Again, this is but one of many dynamics that contribute to Israel’s culture of innovation, but when it comes to enhancing society-wide priorities, the direct fruits are something to behold.
The challenge in taking some lesson from all this is that no country would (nor should) wish for such a unique predicament. Indeed, the only other developed countries that require such intensive periods of military service are South Korea and Singapore, which as the authors reminds us, have all faced “long-standing existential threats or have fought wars for survival in recent memory.” As much as Israel’s military system has contributed to and reinforced its admirable culture, wishing for the primary driver (constant war) is surely not the answer.
Yet, given its peculiar position as a prosperous, developed, democratic country, Israel does provide a helpful contrast against the rest of the West, and particularly America, what with our privileged youth, ever-inflating age ranges of “adolescence,” and ever-materialistic notions of a once noble “American Dream.” We find ourselves in a unique period of civilization with unprecedented opportunity and prosperity, and yet, it’s so new that we ourselves aren’t quite sure what to do with it, or how to sustain it. So many of our newfound blessings and privileges have allowed us to sidestep certain processes that, while undesirable, just so happened to include central lessons as built-in features. I’m thankful that most of that is now gone and passed, to be sure, but those lessons still need learning.

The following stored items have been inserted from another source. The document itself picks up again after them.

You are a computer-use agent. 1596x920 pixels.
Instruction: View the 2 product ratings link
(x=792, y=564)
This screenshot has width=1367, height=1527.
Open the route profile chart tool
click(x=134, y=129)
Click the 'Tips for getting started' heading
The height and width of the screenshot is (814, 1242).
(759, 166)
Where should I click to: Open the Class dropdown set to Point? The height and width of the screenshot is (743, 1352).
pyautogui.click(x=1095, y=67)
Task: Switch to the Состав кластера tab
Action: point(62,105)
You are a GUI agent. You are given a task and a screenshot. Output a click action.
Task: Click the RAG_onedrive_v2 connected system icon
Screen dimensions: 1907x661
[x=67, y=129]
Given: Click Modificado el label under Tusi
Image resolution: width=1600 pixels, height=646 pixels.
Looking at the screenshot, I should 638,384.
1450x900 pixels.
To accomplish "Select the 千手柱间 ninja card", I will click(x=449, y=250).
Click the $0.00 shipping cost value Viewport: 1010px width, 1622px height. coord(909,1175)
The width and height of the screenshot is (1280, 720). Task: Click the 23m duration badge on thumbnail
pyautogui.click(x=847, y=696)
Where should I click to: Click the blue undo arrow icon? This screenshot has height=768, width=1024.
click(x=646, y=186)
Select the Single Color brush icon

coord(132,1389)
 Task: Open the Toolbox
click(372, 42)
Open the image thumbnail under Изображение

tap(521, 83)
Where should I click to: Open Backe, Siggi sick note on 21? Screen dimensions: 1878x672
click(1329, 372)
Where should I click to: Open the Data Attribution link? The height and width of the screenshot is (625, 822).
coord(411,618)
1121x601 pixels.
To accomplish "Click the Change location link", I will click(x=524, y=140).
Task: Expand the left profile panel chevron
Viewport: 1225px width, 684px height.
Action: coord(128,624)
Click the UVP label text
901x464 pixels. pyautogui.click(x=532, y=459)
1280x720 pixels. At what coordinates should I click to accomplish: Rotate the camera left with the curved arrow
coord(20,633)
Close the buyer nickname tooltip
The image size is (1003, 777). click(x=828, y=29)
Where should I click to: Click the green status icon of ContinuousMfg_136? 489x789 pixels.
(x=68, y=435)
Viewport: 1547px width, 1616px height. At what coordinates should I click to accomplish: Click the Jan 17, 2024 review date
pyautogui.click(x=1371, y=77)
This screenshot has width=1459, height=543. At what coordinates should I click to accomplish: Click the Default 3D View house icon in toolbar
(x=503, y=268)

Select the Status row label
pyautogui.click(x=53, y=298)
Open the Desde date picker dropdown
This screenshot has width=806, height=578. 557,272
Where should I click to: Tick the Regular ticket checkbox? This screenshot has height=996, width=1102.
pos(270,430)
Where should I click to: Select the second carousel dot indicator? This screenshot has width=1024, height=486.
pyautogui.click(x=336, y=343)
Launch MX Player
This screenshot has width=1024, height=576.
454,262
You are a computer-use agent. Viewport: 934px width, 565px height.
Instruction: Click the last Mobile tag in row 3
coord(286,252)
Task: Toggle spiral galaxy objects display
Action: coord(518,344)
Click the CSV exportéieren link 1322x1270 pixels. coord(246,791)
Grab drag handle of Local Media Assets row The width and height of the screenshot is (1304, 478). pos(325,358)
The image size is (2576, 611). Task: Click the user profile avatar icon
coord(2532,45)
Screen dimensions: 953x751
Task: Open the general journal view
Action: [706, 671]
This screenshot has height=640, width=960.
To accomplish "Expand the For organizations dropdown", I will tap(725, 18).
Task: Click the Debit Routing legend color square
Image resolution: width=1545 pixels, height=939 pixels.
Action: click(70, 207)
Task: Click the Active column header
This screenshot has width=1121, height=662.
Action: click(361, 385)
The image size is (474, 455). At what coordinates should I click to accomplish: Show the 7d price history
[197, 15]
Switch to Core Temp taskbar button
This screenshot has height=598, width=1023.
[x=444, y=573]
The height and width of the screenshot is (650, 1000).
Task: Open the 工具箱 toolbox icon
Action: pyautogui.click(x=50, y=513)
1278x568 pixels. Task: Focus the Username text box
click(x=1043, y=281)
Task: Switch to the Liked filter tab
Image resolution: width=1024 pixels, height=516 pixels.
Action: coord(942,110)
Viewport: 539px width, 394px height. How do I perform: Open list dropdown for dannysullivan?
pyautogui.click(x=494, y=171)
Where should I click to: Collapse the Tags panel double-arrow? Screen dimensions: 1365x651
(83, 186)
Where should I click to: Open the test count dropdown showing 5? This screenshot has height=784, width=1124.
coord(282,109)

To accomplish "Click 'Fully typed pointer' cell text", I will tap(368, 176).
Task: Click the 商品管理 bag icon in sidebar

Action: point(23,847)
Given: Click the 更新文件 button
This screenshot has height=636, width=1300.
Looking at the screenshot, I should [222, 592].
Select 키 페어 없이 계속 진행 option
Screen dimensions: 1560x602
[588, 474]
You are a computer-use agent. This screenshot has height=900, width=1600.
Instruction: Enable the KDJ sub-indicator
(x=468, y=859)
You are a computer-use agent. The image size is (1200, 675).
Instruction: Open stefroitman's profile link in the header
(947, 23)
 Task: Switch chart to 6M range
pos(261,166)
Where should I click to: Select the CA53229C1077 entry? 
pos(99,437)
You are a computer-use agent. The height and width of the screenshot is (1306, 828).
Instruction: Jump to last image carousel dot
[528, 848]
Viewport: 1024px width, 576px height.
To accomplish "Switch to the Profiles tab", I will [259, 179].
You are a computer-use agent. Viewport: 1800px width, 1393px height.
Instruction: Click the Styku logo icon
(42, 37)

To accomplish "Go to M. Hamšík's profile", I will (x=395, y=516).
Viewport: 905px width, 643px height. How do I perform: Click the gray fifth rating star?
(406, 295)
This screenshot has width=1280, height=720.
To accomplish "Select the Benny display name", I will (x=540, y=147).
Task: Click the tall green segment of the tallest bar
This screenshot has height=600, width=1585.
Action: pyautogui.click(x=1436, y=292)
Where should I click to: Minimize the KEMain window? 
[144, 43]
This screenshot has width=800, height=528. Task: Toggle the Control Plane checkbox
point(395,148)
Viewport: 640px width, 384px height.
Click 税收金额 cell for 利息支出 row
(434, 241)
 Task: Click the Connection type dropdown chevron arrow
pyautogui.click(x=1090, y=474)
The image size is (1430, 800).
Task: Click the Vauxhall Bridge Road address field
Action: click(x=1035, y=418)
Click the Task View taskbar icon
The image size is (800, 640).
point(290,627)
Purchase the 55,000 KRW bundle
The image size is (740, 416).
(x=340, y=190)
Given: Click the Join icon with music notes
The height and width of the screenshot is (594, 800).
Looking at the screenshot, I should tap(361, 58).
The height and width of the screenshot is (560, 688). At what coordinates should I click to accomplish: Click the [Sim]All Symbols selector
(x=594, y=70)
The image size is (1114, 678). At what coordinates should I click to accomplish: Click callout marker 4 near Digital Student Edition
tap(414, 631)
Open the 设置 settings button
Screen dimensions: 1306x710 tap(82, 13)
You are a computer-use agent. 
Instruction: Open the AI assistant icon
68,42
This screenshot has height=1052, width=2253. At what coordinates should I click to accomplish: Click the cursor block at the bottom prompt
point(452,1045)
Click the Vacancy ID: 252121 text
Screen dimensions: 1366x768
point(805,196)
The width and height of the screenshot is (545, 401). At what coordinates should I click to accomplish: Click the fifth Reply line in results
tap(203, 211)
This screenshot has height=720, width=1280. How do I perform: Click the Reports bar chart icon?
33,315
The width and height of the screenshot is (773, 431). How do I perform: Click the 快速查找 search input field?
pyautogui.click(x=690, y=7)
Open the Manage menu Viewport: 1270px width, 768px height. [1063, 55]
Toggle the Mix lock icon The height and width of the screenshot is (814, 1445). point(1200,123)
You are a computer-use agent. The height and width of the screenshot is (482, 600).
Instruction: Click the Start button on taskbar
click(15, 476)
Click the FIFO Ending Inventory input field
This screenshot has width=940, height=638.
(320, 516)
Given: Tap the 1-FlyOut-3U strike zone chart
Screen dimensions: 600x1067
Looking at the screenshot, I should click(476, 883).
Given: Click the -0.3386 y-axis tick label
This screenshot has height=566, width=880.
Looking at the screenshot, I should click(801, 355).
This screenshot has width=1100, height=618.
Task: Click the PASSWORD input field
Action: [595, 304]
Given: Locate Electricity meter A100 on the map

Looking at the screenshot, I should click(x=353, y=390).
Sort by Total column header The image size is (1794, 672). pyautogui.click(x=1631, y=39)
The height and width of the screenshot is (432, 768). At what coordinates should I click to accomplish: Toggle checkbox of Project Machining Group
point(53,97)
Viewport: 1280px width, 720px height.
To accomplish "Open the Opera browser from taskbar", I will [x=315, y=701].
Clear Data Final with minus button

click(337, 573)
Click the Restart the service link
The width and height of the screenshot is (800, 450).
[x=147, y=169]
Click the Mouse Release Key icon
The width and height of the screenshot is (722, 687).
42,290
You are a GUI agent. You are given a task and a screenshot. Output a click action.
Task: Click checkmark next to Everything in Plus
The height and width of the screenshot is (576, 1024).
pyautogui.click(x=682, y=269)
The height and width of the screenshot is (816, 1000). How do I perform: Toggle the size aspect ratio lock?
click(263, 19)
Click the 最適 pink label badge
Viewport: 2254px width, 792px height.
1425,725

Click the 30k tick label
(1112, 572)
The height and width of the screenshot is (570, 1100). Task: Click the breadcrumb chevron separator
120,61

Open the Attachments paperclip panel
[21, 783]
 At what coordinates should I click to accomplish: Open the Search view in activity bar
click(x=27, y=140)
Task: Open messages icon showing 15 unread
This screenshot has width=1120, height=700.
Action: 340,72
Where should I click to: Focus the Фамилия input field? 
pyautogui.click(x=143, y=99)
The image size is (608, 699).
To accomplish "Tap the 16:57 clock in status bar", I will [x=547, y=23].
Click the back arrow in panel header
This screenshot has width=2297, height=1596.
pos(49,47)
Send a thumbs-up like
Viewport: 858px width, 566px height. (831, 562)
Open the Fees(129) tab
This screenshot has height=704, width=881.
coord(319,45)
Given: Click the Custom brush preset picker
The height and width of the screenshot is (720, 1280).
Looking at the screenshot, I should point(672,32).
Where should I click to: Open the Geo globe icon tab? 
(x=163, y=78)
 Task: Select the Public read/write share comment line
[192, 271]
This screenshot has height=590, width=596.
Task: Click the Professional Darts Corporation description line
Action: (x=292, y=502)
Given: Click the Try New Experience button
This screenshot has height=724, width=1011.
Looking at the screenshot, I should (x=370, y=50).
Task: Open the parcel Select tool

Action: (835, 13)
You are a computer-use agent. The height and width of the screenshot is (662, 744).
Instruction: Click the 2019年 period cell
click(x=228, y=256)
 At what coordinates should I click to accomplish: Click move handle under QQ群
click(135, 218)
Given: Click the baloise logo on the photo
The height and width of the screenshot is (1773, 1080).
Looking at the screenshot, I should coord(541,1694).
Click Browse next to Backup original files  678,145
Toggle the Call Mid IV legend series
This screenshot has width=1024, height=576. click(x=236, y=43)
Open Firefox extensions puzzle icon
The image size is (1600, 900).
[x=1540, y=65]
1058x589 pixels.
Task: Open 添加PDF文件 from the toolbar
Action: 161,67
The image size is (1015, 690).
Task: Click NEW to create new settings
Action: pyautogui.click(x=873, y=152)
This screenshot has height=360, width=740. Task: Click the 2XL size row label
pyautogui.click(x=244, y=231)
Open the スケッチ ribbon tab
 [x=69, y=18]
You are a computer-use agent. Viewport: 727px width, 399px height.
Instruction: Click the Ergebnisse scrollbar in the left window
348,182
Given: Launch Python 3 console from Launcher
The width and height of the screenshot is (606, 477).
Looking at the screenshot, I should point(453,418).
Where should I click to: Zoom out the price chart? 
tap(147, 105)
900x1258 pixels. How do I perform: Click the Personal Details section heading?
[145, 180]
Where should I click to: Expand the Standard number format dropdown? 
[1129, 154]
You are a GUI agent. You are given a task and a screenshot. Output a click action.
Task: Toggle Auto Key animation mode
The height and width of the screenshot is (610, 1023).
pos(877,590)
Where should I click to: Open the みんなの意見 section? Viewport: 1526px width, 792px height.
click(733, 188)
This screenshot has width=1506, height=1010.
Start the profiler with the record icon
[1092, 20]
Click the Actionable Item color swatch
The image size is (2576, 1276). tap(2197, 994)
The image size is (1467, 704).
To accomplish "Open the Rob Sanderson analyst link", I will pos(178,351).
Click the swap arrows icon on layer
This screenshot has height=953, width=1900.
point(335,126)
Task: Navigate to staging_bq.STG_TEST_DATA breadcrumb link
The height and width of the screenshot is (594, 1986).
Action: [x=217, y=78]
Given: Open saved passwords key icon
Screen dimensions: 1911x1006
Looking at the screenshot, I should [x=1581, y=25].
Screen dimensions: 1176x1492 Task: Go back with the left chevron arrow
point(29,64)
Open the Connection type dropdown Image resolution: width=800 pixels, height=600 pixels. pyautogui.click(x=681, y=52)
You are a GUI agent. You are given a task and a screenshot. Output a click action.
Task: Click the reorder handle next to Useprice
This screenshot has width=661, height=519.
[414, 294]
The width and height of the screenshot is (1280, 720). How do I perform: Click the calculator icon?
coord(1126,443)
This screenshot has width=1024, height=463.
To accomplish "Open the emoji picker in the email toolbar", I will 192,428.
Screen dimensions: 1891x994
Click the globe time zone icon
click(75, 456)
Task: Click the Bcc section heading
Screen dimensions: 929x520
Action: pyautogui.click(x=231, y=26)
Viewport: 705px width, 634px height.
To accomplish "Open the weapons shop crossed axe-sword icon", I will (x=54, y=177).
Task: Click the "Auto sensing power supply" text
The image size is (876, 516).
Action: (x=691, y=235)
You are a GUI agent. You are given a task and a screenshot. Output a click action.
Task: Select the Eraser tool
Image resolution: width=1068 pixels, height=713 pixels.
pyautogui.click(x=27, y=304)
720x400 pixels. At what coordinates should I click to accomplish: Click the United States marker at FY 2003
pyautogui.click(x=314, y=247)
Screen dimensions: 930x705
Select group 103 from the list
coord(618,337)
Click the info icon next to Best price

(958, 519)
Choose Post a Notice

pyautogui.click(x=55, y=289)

The question, then, as we observe the remarkable entrepreneurial culture of Israel, is not whether we should kick in a mandatory draft for the sake of boosting the economy and tempering spoiled youngsters. The question, more broadly, is how do we avoid taking the fruits of past sacrifices for granted? In times of peace and prosperity, where we aren’t pressed to endure severe challenges born by more immediate and tangible obligations, how are we to cultivate responsible, virtuous, and sacrificial stewards? How do we cultivate ‘battlefield entrepreneurs’ without the battlefield?
We’ve got no shortage of “childish impatience.” How do we match it with maturity?